[TASK INSTRUCTIONS]
Express the lines of the material as a JSON list of strings, one string per line and with blank lines left out, beginning at the line that contains "Click the $17,000,000 next cap hit value" and stopping after the line that contains "coord(327,365)".

[RECORDS FOR THIS EXERCISE]
-------------------------

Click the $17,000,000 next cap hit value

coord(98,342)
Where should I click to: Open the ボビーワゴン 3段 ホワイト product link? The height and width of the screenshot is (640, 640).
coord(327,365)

-------------------------

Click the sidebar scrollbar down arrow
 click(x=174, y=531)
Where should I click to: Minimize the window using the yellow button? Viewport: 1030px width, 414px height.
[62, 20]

-------------------------

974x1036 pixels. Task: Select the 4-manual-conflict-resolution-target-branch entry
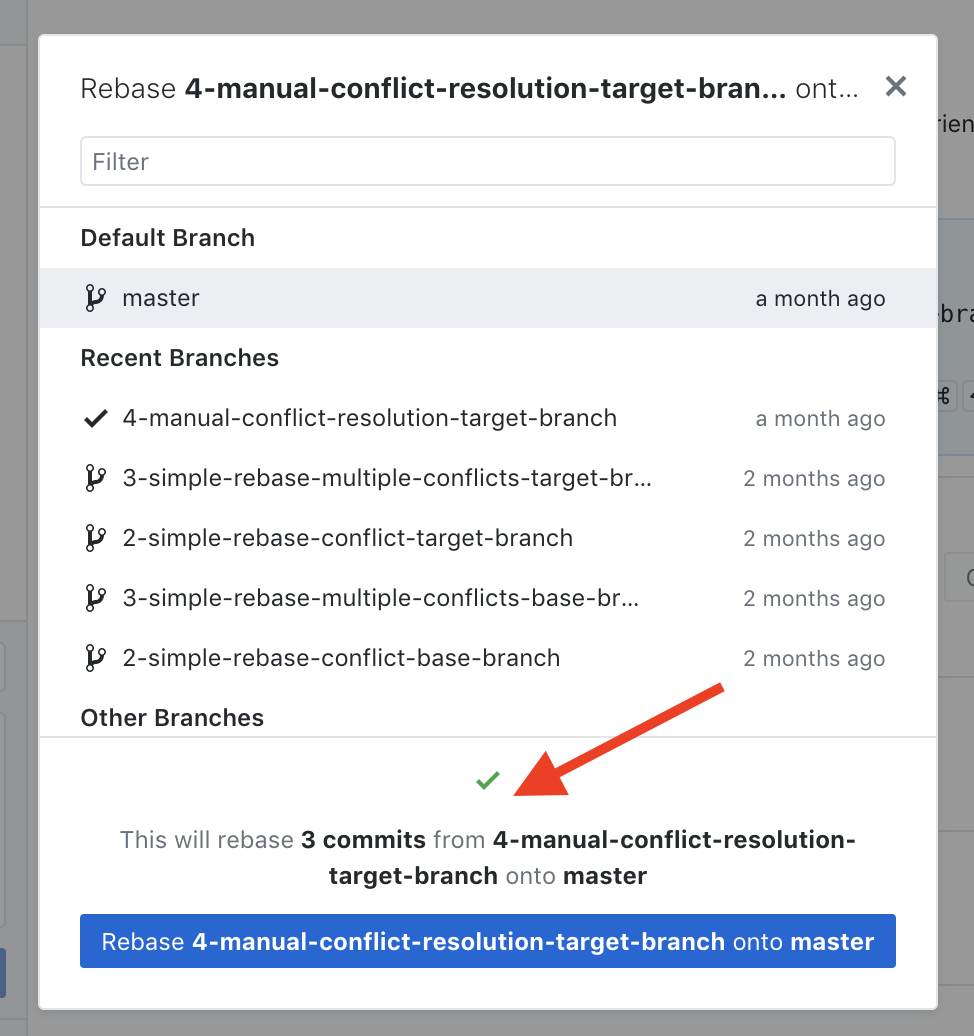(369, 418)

-------------------------

[ANSWER FOR THIS EXERCISE]
[
  "Click the $17,000,000 next cap hit value",
  "coord(98,342)",
  "Where should I click to: Open the ボビーワゴン 3段 ホワイト product link? The height and width of the screenshot is (640, 640).",
  "coord(327,365)"
]